Dans sa conduite, Étienne Gauthier avait prévu de faire du maïs grain mais il a préféré l’enrubanner pour le vendre. «Je me suis dit que ça pouvait rendre service à des collègues et puis j’ai pu libérer ma parcelle pour faire autre chose» explique-t-il. Il a donc réalisé 310 bottes d’enrubannage de 1 tonne de maïs à 38 % de matières sèche vendues 70 euros la tonne.
Pour l’année prochaine, il envisage d’emblaver davantage de pois, de maïs, de tournesol mais aussi de luzerne. « L’avantage de la luzerne, c’est qu’elle repose les sols et elle permet de bien nourrir les bêtes » explique l’éleveur.

S’adapter est une chose, mais changer complètement son assolement en est une autre. Habituellement, Étienne Gauthier sème 150 ha de colza en tête d’assolement, alors que faire à la place et quelle conduite d’exploitation tenir ? Il n’a pour le moment pas de réponse à cette question. Il avance cependant quelques pistes de réflexions : «Il faut limiter les charges donc le semis direct pourrait être une possibilité et pour l’élevage un chargement moins important permettrait de réduire les fourrages. La question d’une race de bovin plus rustique peut se poser. Une chose est sûre, c’est que nous sommes au bout d’un système» déplore-t-il.
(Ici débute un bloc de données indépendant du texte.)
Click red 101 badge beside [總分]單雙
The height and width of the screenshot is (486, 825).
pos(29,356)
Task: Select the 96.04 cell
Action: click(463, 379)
Comme plusieurs de ses collègues, Étienne Gauthier aimerait que la réglementation soit plus souple et qu’elle puisse permettre de faire plus de retenues d’eau. «Je pourrais ainsi irriguer quelques parcelles et donner tout simplement à boire à mes animaux. Car demain si je n’ai plus d’eau, comment vais-je faire pour abreuver mes vaches ?» s’interroge-t-il en conclusion.
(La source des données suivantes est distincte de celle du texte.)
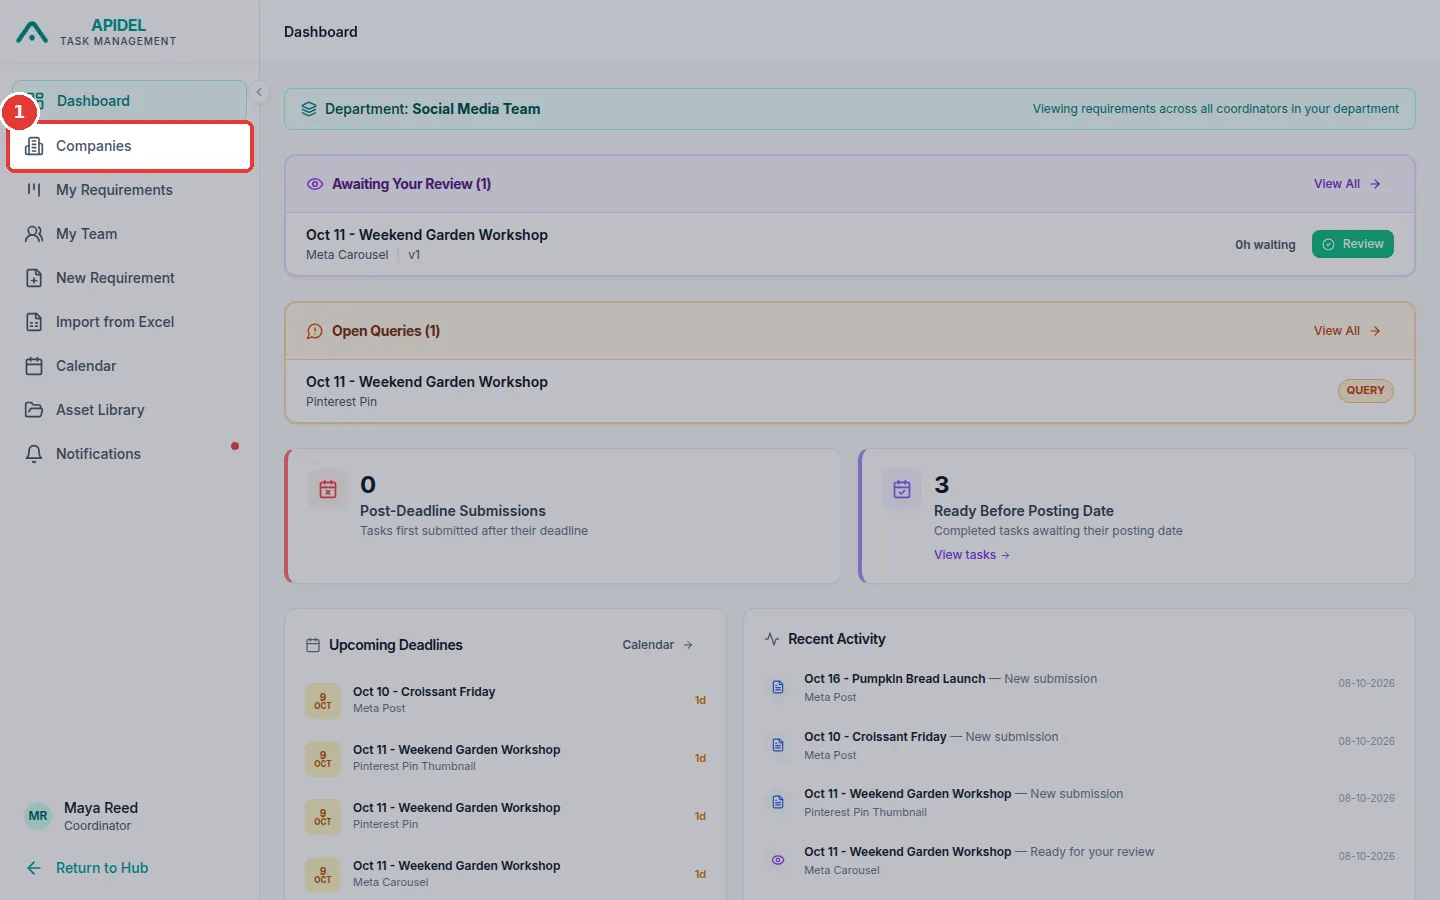This screenshot has width=1440, height=900.
Task: Open the Calendar link in Upcoming Deadlines
Action: point(657,645)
Dégâts de gibier « Il faut renouer le dialogue entre chasseurs et agriculteurs »

En plus d’être exploitant agricole, Étienne Gauthier est responsable du CTL 10 pour le compte de la Fédération départementale des chasseurs de la Nièvre. À l’occasion de l’ouverture de la chasse, il a tenu à nous livrer son point de vue sur la situation des dégâts de gibiers mais aussi sur le nécessaire dialogue que les agriculteurs et les chasseurs doivent avoir afin de neutraliser ce que le président de la Chambre d’Agriculture a récemment qualifié de fléaux. « Mon objectif en tant que responsable de CTL est de favoriser le dialogue entre tous les acteurs. Ce printemps, nous avons clôturé avec l’aide des chasseurs dans mon secteur 125 ha de cultures de maÏs dans lesquelles malgré une population importante de sangliers, il n’y a quasiment pas eu de dégâts. Maintenant il est impératif de diminuer les animaux dans les secteurs ou les dégâts sont très importants. Par ailleurs, il y a sans doute des demandes de dégâts excessives. Certains agriculteurs peuvent avoir la tentation de tirer profit du droit qu’ils ont de déclarer des dégâts. Il faut de toute manière que la situation s’améliore car la FDC ne pourra pas à elle seule indemniser tous les dégâts. Alors qui pour indemniser les agriculteurs demain ? » s’interroge ce chasseur.